---------- Provided entries ----------
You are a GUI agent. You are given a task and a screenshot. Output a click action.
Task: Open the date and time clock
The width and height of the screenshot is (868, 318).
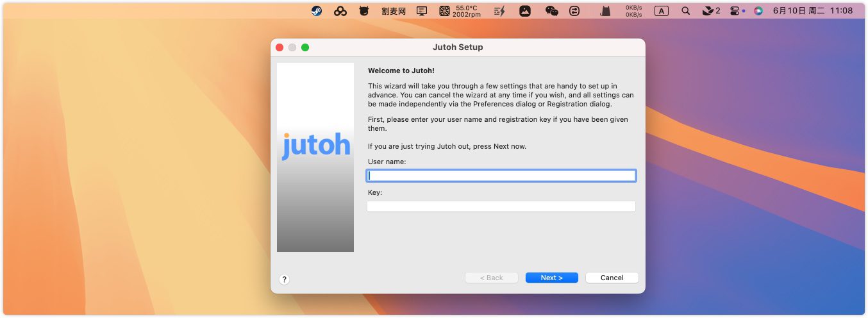(x=812, y=11)
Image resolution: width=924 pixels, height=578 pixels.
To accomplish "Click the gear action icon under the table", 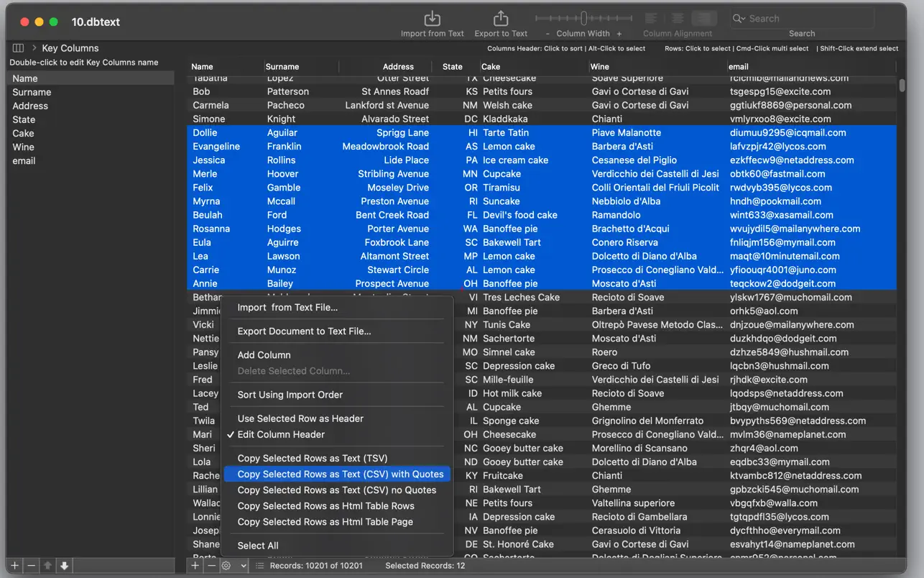I will pos(226,566).
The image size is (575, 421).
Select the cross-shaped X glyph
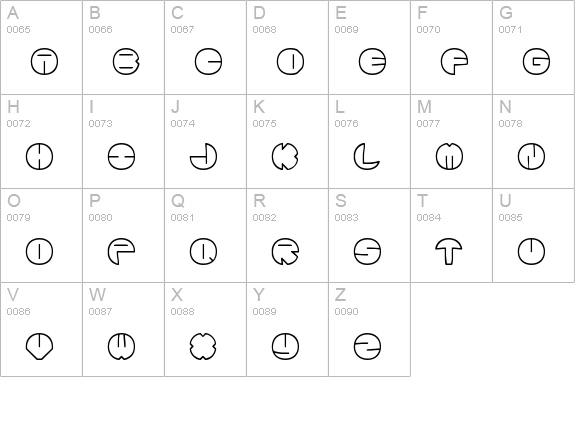pos(203,346)
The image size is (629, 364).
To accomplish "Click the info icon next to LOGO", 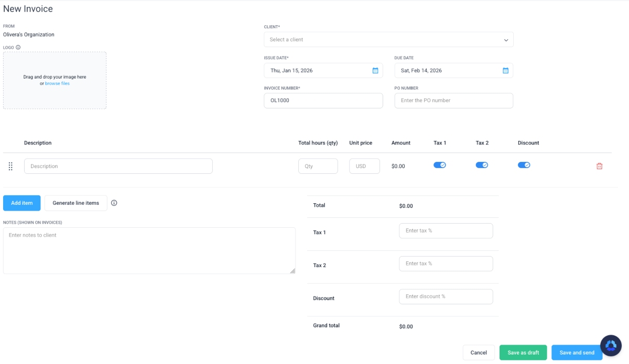I will tap(18, 47).
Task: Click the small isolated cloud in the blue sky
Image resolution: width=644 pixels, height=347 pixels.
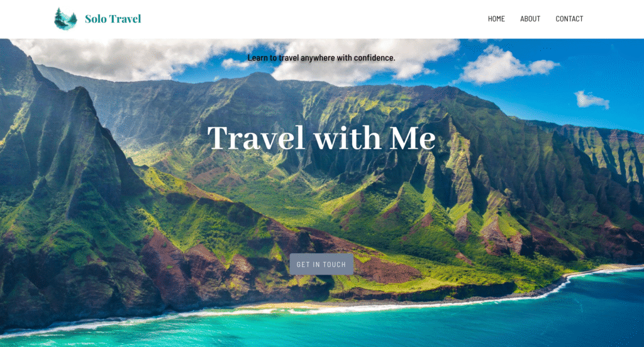Action: tap(592, 100)
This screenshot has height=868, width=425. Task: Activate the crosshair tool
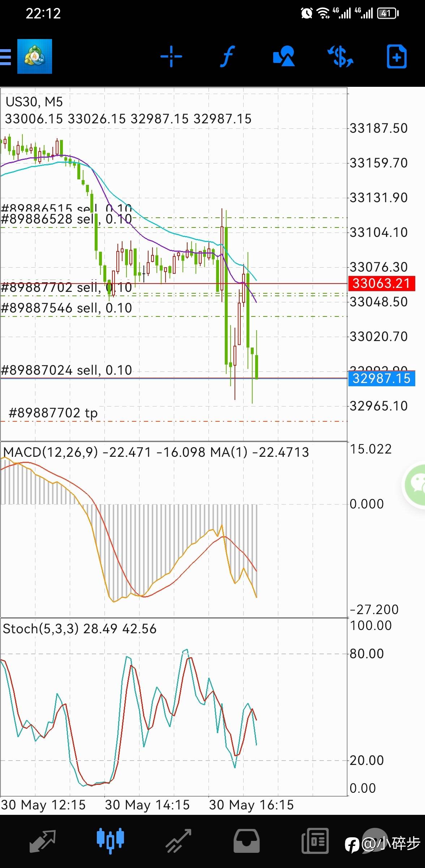(171, 56)

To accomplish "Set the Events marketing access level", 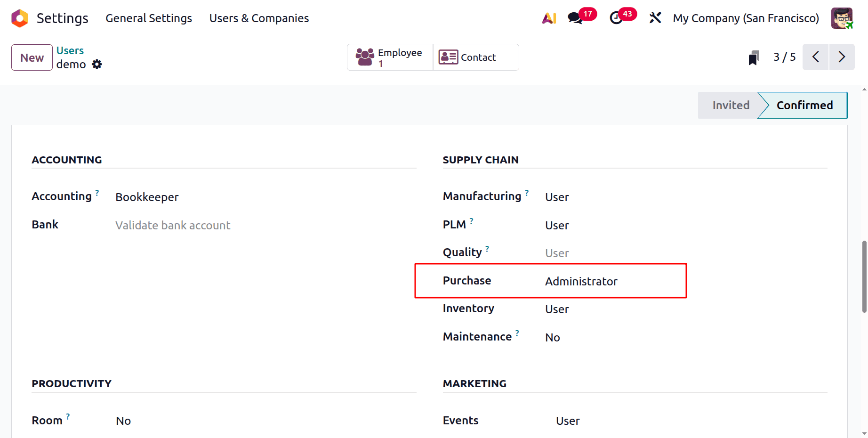I will tap(567, 421).
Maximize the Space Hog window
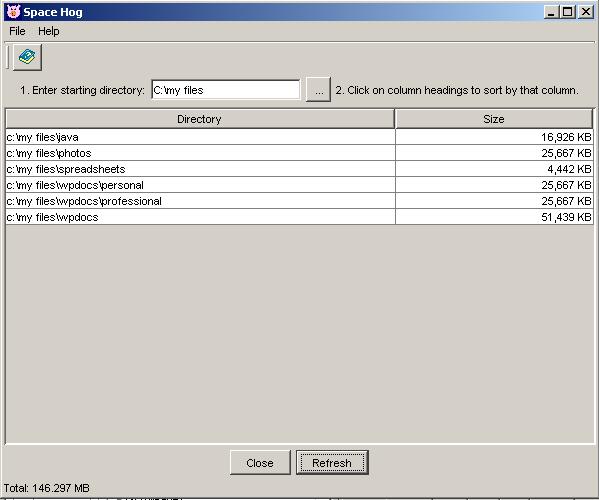 [568, 12]
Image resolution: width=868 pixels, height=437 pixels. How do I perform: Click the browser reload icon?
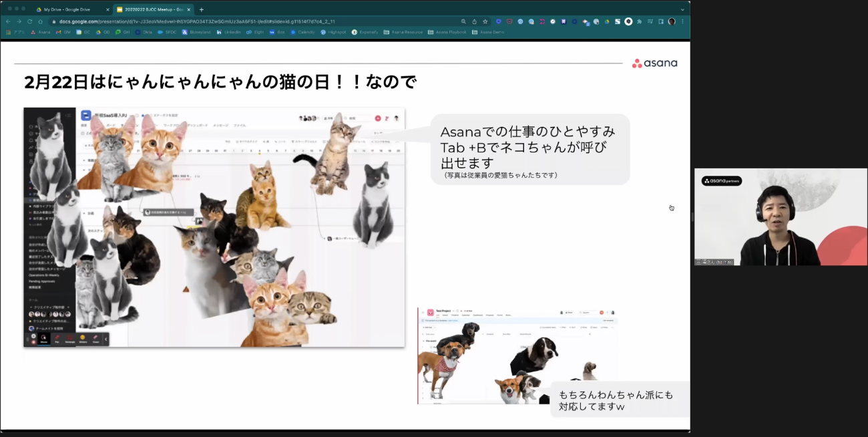click(x=29, y=21)

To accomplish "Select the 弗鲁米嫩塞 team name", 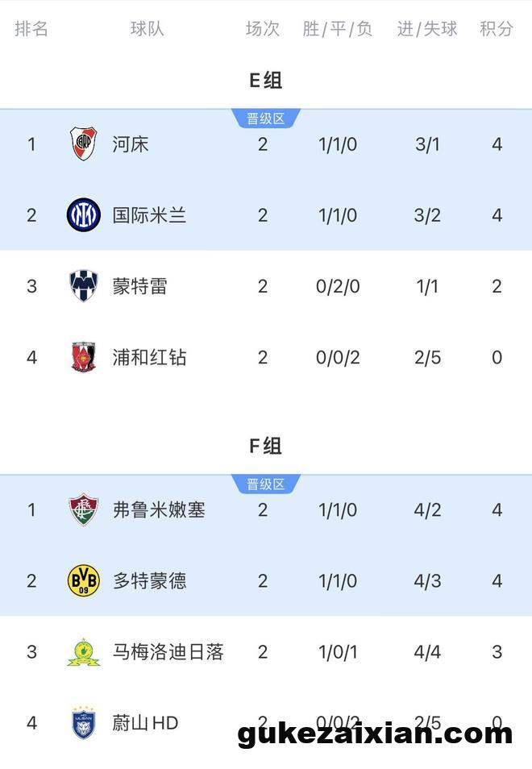I will tap(159, 509).
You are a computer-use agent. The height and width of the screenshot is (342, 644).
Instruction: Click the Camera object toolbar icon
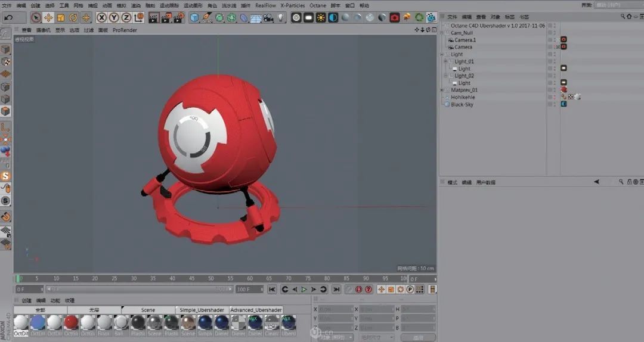(x=268, y=18)
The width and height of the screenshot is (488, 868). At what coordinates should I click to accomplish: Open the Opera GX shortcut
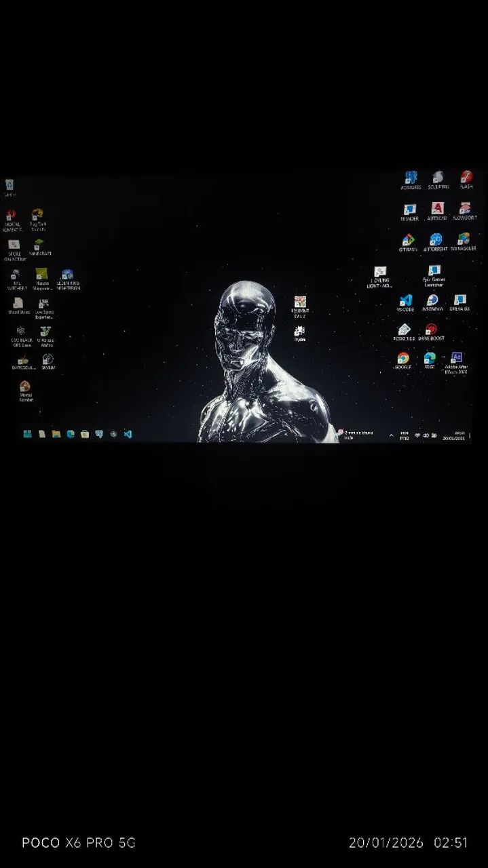click(459, 300)
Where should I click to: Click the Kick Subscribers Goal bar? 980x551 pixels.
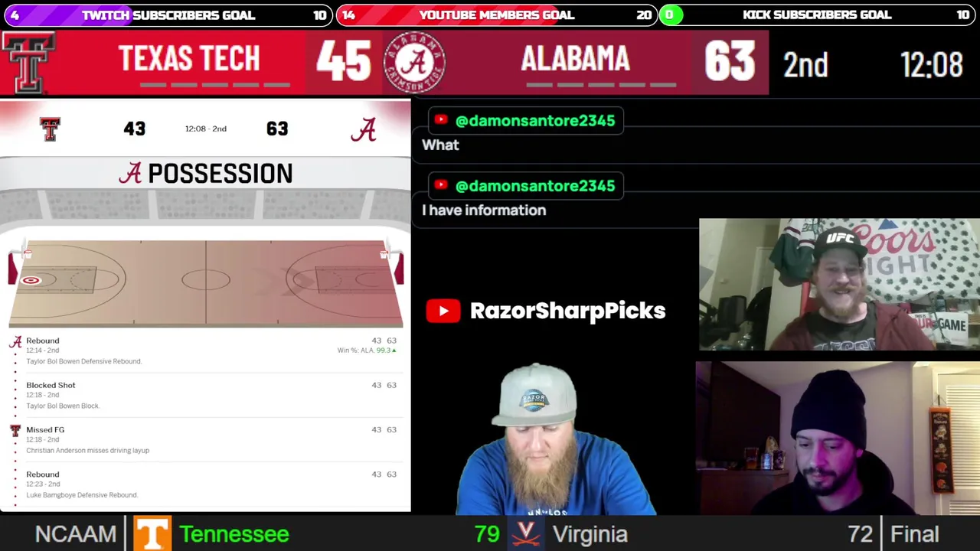(x=818, y=15)
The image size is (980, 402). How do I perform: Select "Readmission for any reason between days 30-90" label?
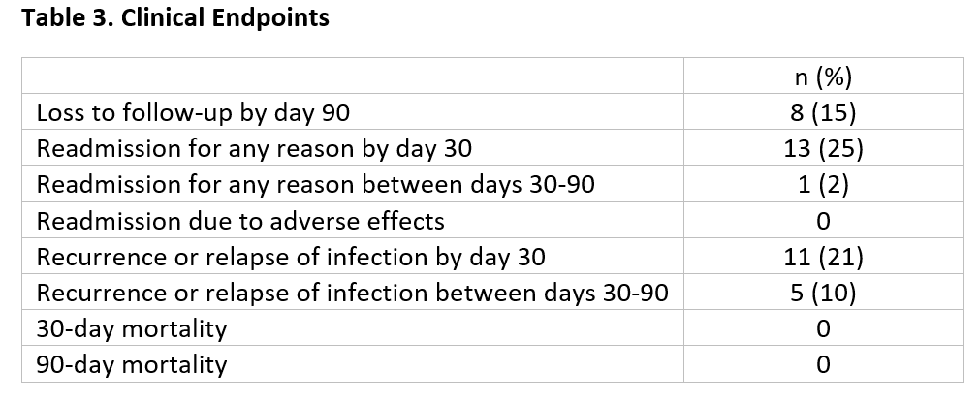(315, 185)
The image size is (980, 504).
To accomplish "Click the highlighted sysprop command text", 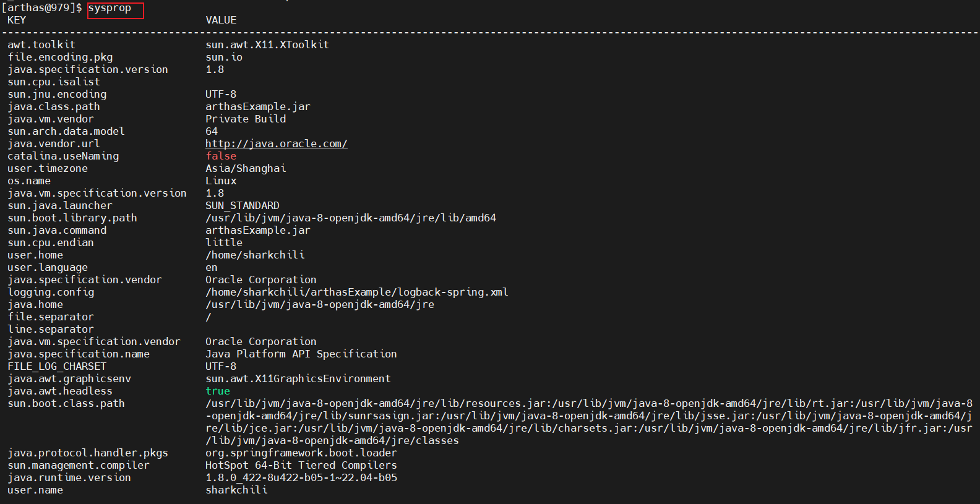I will coord(110,8).
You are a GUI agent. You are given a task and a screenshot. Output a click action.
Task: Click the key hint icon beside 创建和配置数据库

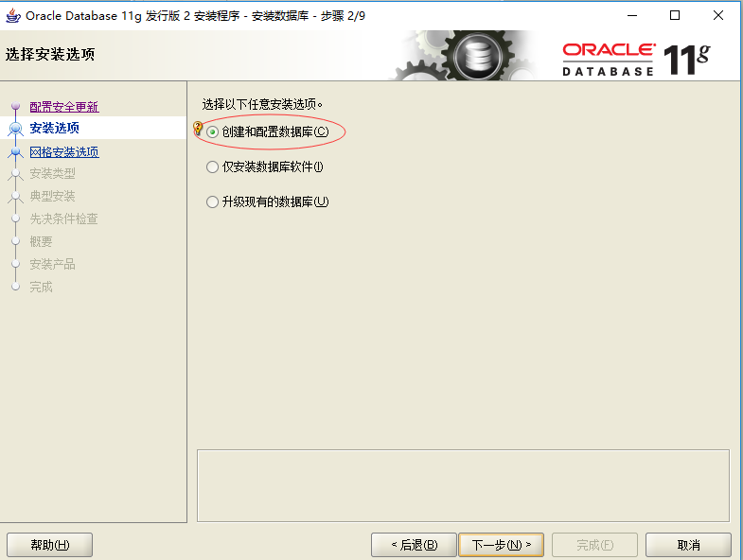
----------
_Problem to work on_
Write out exactly and only the lines that run from the start of the data above through the line containing "Image resolution: width=924", leaving the pictures out.

_Answer box_
You are a GUI agent. You are given a task and a screenshot. Output a click action.
Task: Open the date and time clock
The width and height of the screenshot is (868, 318).
(x=812, y=11)
Image resolution: width=924 pixels, height=578 pixels.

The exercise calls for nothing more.